JG: People design for testing engine - not for accessibility.
VO: If have to check on every page could be put into required or recommendation
JG: If "potential" categories are manual tests - then we're covered
NJ: Okay unless we have an example
NJ: we can remove manual test unless we have an example where we need it
RS: caching issues needs to be addressed
RS: if people agree can start working on coding it
RS: MS had proposal to cache certain things so don't have to traverse DOM every time
http://openajax.org/pipermail/accessibility/2010-August/000374.html
JG: How know when cache good to use?
DT: Looking at example, would pull info out of global cache and see if undefined
DT: left up to rule engine to clear things at right point
JG: is cache on rule by rule basis, or is there standard cache that rules can share?
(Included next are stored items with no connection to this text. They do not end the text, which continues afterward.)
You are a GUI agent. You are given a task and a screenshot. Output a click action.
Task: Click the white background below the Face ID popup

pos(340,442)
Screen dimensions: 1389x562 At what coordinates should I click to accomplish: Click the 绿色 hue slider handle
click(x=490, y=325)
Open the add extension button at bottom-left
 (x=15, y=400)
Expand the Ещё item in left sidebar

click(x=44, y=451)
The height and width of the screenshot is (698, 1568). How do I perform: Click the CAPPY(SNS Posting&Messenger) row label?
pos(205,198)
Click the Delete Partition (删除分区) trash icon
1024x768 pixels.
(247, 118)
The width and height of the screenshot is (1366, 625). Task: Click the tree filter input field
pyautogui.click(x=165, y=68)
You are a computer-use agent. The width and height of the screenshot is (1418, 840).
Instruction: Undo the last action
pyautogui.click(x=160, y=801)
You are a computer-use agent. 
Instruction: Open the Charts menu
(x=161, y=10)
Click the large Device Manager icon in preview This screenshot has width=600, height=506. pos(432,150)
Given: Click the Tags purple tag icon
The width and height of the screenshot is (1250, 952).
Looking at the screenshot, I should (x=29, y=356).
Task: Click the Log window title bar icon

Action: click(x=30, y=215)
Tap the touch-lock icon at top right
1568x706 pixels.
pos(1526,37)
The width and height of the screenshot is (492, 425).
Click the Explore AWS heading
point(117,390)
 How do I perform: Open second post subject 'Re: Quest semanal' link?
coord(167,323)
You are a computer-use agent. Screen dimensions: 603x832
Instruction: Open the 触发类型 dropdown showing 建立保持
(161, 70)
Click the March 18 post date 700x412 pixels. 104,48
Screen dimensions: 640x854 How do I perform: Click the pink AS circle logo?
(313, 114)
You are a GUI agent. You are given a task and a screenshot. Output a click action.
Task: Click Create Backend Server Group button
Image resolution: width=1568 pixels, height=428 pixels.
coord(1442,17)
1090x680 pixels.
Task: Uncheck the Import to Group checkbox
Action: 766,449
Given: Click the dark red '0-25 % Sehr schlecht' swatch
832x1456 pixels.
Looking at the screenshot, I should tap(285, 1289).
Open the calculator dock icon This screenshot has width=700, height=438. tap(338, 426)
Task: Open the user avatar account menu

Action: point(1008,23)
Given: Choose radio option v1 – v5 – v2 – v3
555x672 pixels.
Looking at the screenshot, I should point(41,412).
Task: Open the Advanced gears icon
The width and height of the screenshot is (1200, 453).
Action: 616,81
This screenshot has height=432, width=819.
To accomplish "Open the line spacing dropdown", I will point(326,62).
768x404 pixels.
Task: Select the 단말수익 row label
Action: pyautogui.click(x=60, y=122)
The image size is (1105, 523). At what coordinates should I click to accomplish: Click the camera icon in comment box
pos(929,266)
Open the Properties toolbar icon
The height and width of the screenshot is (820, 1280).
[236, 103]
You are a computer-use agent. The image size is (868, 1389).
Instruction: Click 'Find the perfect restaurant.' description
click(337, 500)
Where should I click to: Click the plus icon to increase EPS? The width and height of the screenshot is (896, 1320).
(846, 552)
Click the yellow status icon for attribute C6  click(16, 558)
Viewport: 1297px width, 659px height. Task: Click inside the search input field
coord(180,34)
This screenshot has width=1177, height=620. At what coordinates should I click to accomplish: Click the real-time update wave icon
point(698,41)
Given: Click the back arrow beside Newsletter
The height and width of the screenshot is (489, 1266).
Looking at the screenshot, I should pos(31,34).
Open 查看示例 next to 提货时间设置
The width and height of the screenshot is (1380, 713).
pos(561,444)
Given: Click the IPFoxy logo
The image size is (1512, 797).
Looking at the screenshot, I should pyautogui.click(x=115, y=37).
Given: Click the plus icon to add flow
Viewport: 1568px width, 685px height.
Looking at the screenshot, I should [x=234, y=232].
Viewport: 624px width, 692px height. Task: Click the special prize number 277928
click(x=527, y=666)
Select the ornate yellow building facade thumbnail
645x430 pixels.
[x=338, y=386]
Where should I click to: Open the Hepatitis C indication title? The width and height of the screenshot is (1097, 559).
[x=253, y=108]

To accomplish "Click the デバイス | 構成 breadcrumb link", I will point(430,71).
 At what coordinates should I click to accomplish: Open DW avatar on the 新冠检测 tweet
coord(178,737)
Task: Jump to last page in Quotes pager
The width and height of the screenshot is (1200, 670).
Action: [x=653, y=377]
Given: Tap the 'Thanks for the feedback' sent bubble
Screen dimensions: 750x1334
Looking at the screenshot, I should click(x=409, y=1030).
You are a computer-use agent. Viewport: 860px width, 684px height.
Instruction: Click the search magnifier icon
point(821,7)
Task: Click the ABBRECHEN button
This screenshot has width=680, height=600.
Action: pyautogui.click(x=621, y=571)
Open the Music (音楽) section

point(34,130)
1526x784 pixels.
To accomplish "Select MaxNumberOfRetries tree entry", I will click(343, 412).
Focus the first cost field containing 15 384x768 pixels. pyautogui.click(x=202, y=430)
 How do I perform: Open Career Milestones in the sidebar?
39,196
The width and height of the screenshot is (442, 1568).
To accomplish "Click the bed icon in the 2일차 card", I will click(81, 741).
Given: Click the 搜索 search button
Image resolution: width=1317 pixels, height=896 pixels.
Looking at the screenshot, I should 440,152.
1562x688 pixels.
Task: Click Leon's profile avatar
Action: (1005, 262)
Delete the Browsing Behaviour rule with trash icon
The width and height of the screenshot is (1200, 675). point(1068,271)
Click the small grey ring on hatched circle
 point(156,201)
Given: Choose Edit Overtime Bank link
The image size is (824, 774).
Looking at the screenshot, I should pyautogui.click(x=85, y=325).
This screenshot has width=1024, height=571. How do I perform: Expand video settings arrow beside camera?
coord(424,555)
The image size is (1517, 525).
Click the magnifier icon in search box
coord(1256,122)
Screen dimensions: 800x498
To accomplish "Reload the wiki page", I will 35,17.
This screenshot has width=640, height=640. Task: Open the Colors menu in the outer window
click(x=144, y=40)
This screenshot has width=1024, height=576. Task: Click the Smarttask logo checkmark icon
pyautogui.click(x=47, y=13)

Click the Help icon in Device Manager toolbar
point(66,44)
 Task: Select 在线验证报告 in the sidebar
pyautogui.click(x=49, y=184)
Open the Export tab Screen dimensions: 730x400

JG: goal is to share cache between rules, right?
DT: Something to consider
RS: cache per rule is wasteful
JG: Should we define different caches?
JG: headers, form controls, widgets, etc.
JG: will need to be documented to be used in rules
DT: Can put a list together and send out to mailing list
RS: NJ do you see any cross-browser issues?
NJ: I would support caching
VO: CSUN call for papers out - another agenda item?